**Activity**
Without adding anything, give again the lines from the one holding "Instruction: Click the" through the final line of the records, exactly, with both ends included and pictures dropped.

**Data supplied**
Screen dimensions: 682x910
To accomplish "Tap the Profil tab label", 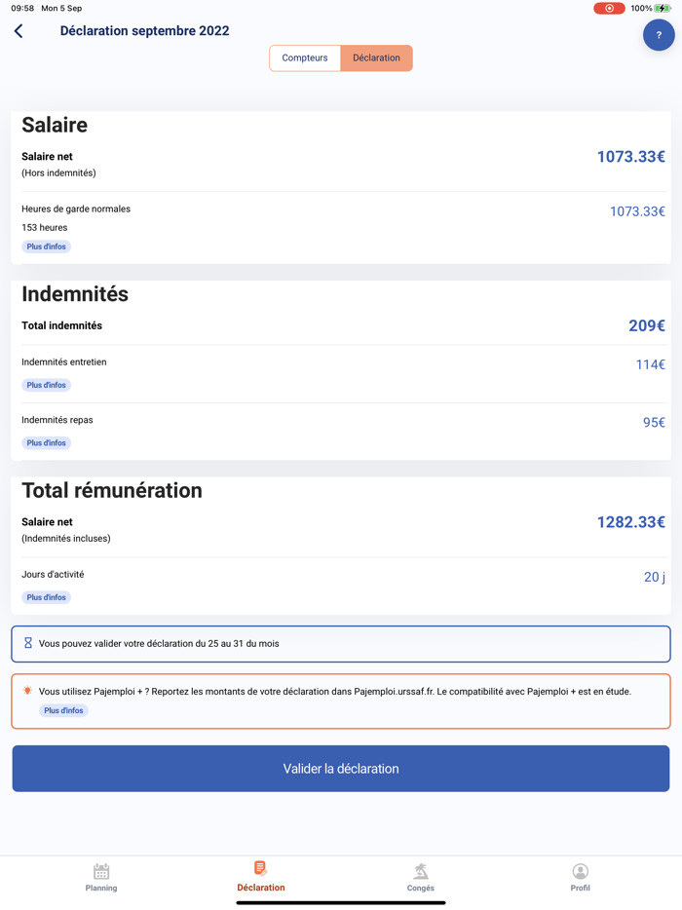I will pos(580,888).
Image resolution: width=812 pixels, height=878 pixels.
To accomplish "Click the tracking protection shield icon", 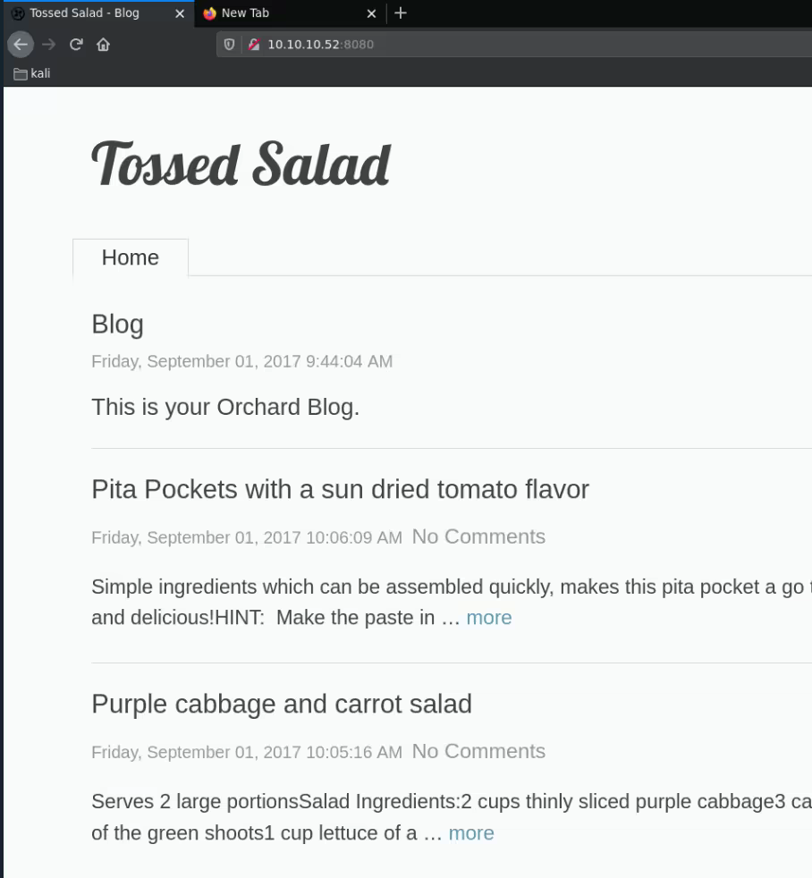I will (230, 44).
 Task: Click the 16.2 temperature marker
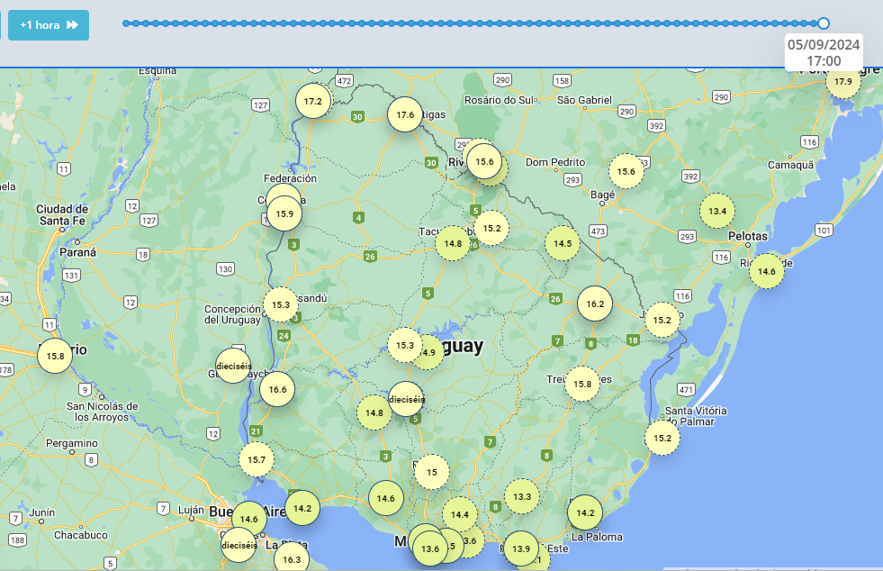click(x=595, y=304)
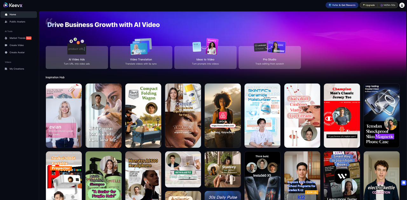Select the Video Translation card
Viewport: 407px width, 200px height.
(x=141, y=57)
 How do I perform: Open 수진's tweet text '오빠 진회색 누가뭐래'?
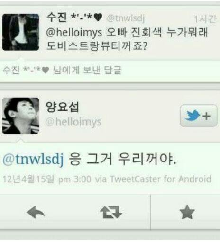coord(157,32)
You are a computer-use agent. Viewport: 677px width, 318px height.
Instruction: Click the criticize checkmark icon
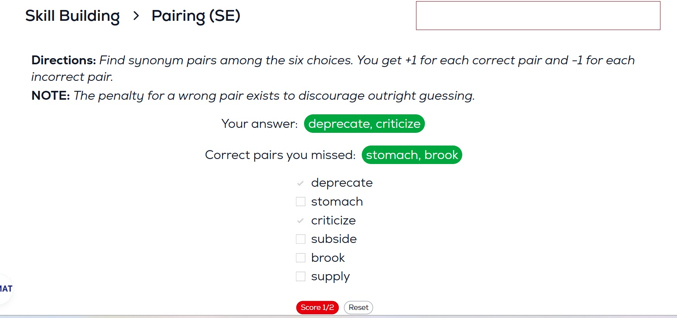pyautogui.click(x=301, y=221)
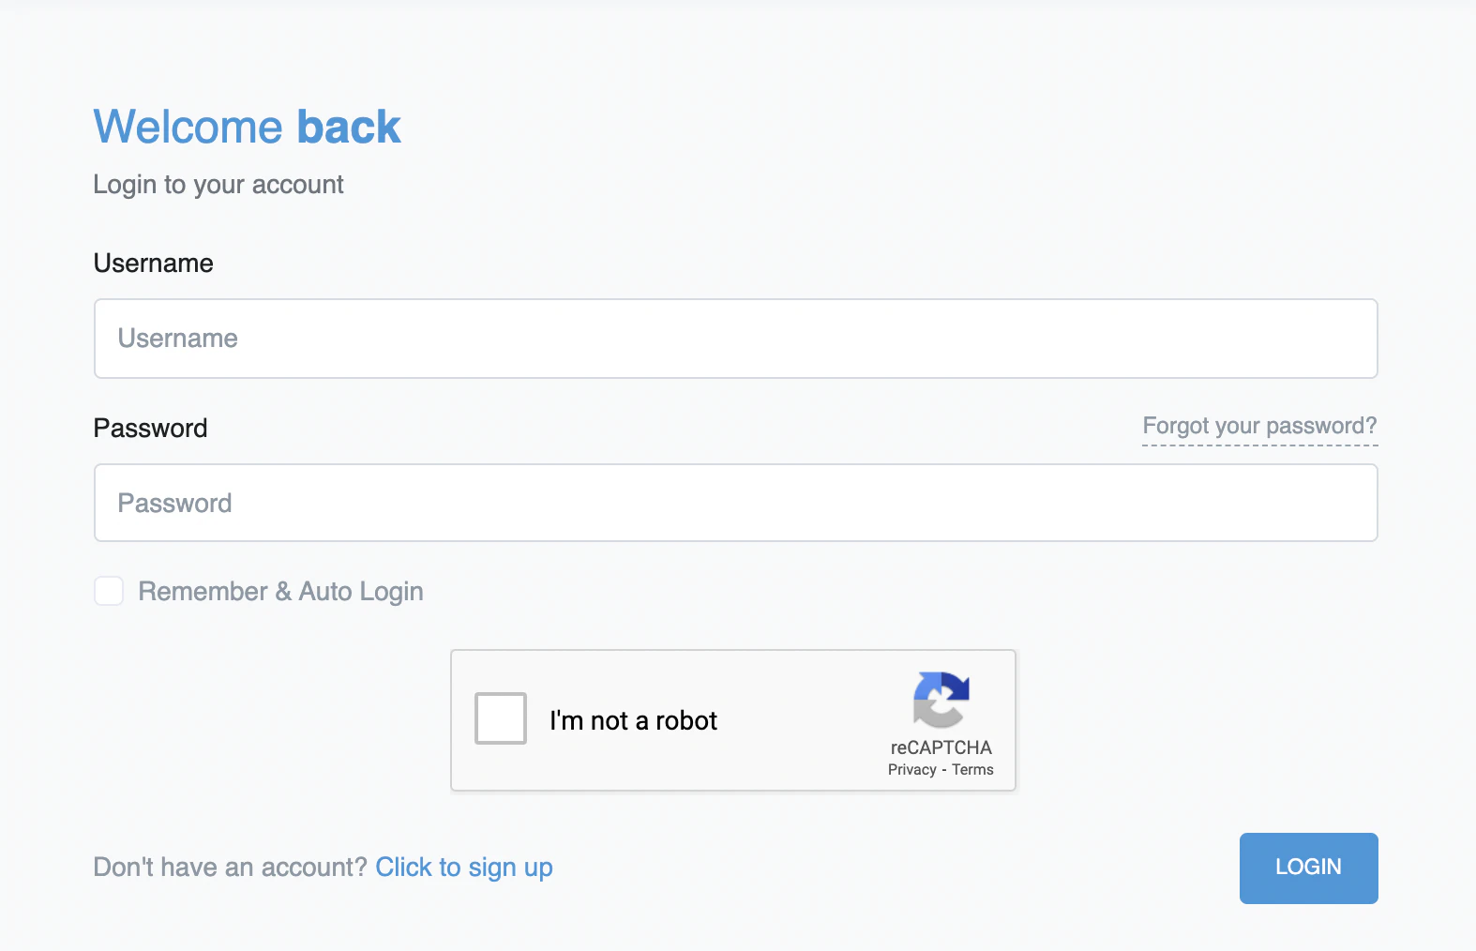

**Output of the exercise**
Instruction: Click the criticize checkmark icon
pyautogui.click(x=301, y=221)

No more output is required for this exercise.